На следующий день между хозяином и Африканом Савиным произошел короткий разговор.
– Господин Лысухин, – сказал Савин. – Браслету Второму нужен длительный отдых. Мой совет – увезти его на это время за город на траву.
– Через три недели разыгрывается десятитысячный приз, и когда его возьмет Браслет Второй, тогда можно будет говорить о травке.
– Браслету Второму необходим немедленный отдых, – повторил Африкан.
– А мне необходимо десять тысяч. Конюшня последнее время слабо себя оправдывает, – упрямо сказал хозяин.
– У него плохое сердце, он может погибнуть.
– Что же делать, спорт связан с риском. Кстати, Браслет теперь стоит дешевле суммы приза. Свою стоимость он уже отработал, и я могу рискнуть.
– Лошадь отказывается работать. Она будет защищаться.
– Такой наездник, как вы, может заставить ее идти и сделать все, что он хочет. Двадцать процентов будут ваши. Браслет все равно пойдет на приз, и вы потеряете две тысячи. Подумайте.
– Я на нем не поеду, господин Лысухин. С Браслетом Вторым раньше двух месяцев наезднику делать нечего. Я не ветеринар и не коновал.
– А я десять тысяч считаю в своем кармане, – услышал наездник, уходя из кабинета.
Скоро в конюшне появился новый наездник – англичанин Фильмер.
Фильмер славился умением укрощать строптивых лошадей. Сам он рассказывал множество невероятных и поразительных случаев из своей тренерской практики. Среди специалистов он пользовался неважной репутацией. Настоящие тренеры и наездники старались держаться от него подальше. Зато у барышников, у мелких владельцев и игроков он был в большом почете. Внешность его приятностью не отличалась. Небольшого роста, кривые короткие ноги в ботфортах подпирали большое, сильное туловище. Длинные руки свисали почти до колен. Голова квадратная, из-под крючковатого носа торчали пушистые усы. Сизые от бритья щеки и круглые черные глазки под редкими бровями дополняли портрет. Говорил он очень громко и очень много.
Увидев его в конюшне, Рыбкин отвернулся и проворчал:
– Черт дьявола прислал.
Наездник похлопал Браслета по шее, приговаривая:
– Хо-хо! Кто сказал, что он не будет ходить? Такой голубчик пойдет как пуля. Правильно я говорю, а? – спрашивал он, ни к кому не обращаясь, и, не дождавшись ответа, продолжал: – Я, голубчик, и не с такими справлялся. А ну-ка, миленький, собери-ка, я на нем прокачусь.
Сенька собрал Браслета. Новый наездник стоял рядом и, не переставая, говорил о том, что не родилось еще такой лошади, которую бы он, Фильмер, не сумел заставить плясать под свою дудку. Удила он забраковал.
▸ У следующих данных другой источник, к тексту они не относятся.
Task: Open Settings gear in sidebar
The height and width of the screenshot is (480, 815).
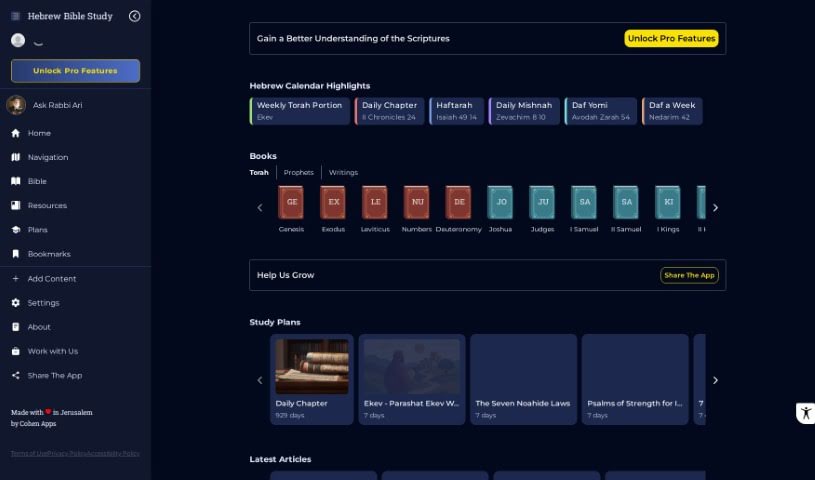Action: (16, 303)
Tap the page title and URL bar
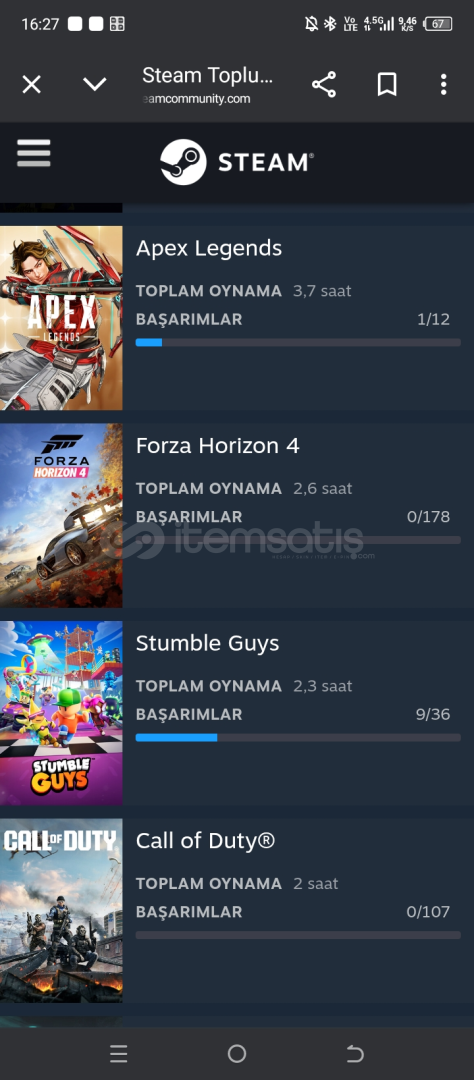 [207, 85]
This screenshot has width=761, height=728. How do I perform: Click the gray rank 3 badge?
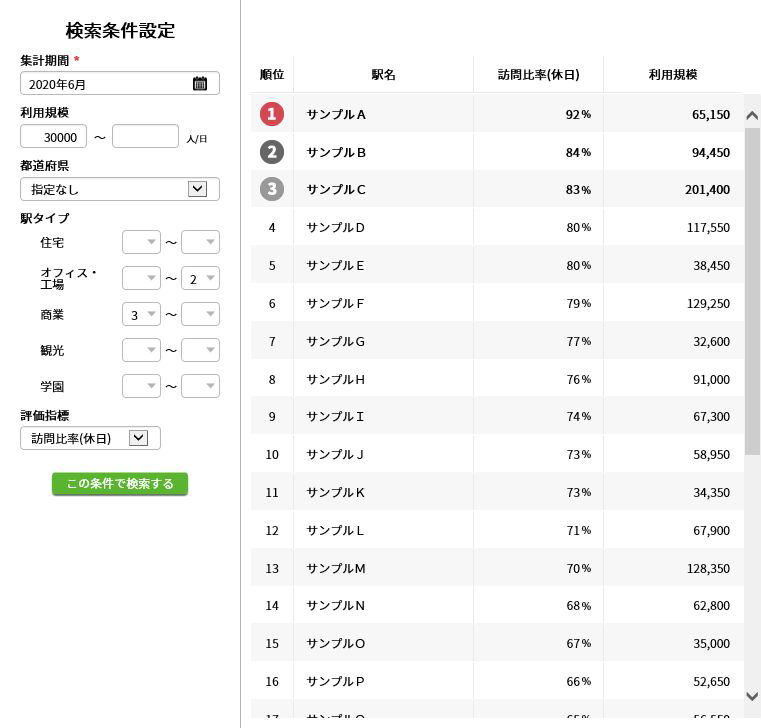(272, 189)
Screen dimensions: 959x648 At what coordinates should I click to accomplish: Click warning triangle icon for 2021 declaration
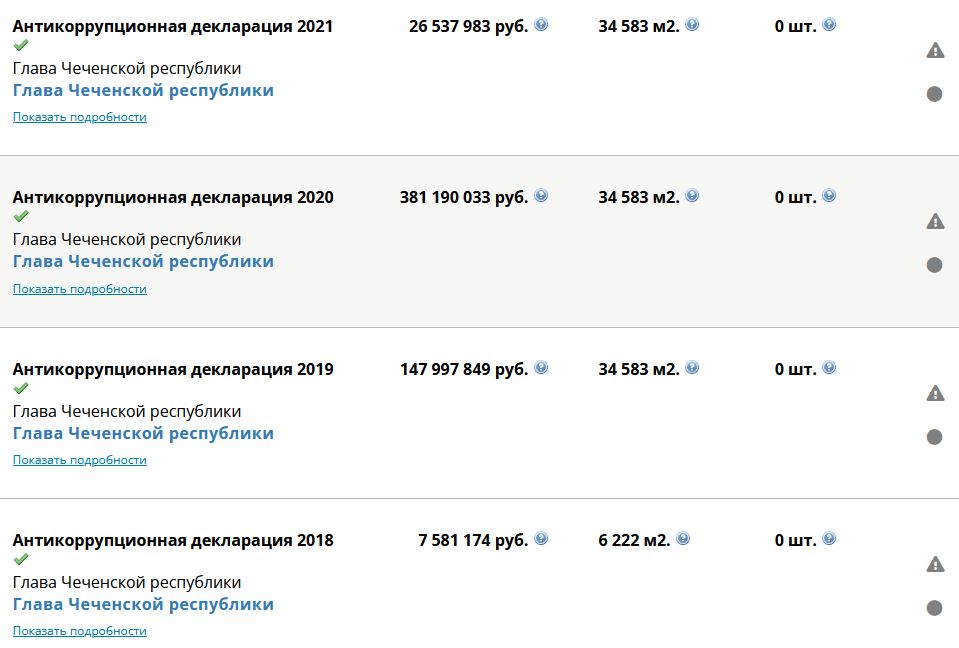tap(935, 50)
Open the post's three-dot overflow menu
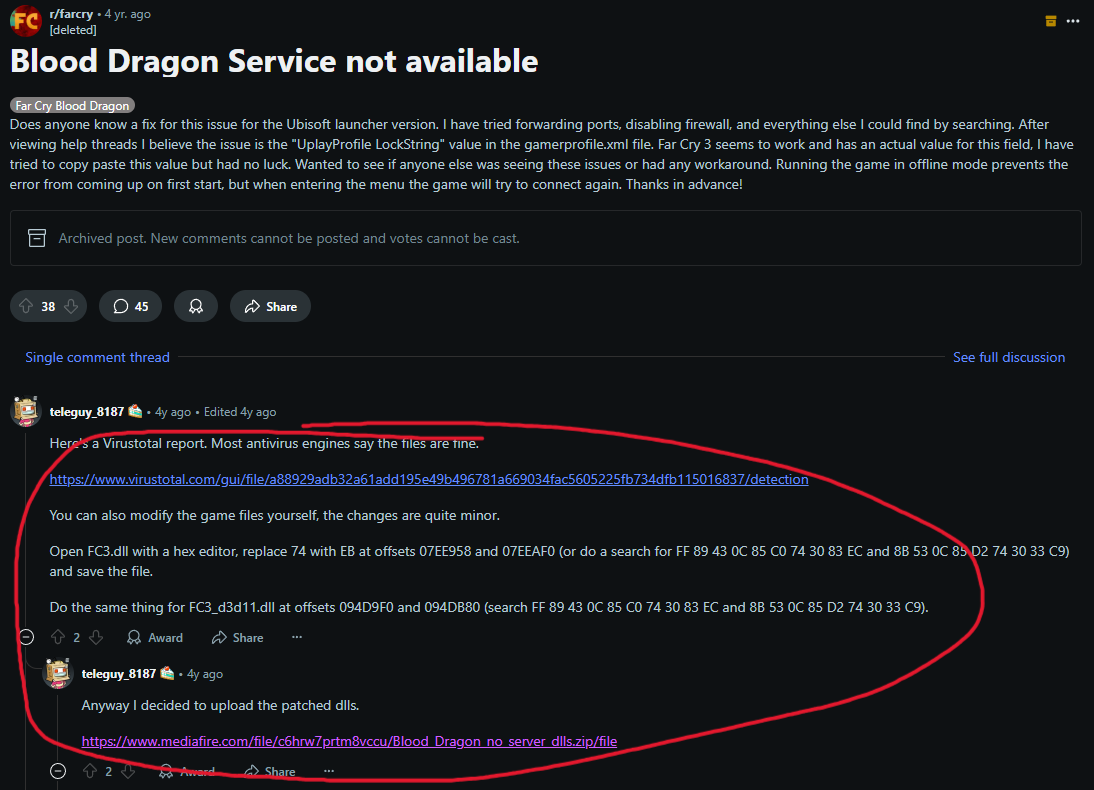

– Хо-хо! – гоготал он. – С такими удилами молоко возить, а не на призы ездить. – Он выбежал из денника и принес новые удила. – Вот это вещь, – сказал он, протягивая Сеньке жесткие, колючие удила. – Вот эти и ходить будут на нем. Понял, миленький? Фильмер подберет к нему ключи. Подай мой хлыст, – приказал он Сеньке, садясь в качалку.
Сенька подал длинный, полутораметровый хлыст из китового уса, туго обтянутый кожей.
– Ну, поедем на прогулку, – оскалил зубы Фильмер.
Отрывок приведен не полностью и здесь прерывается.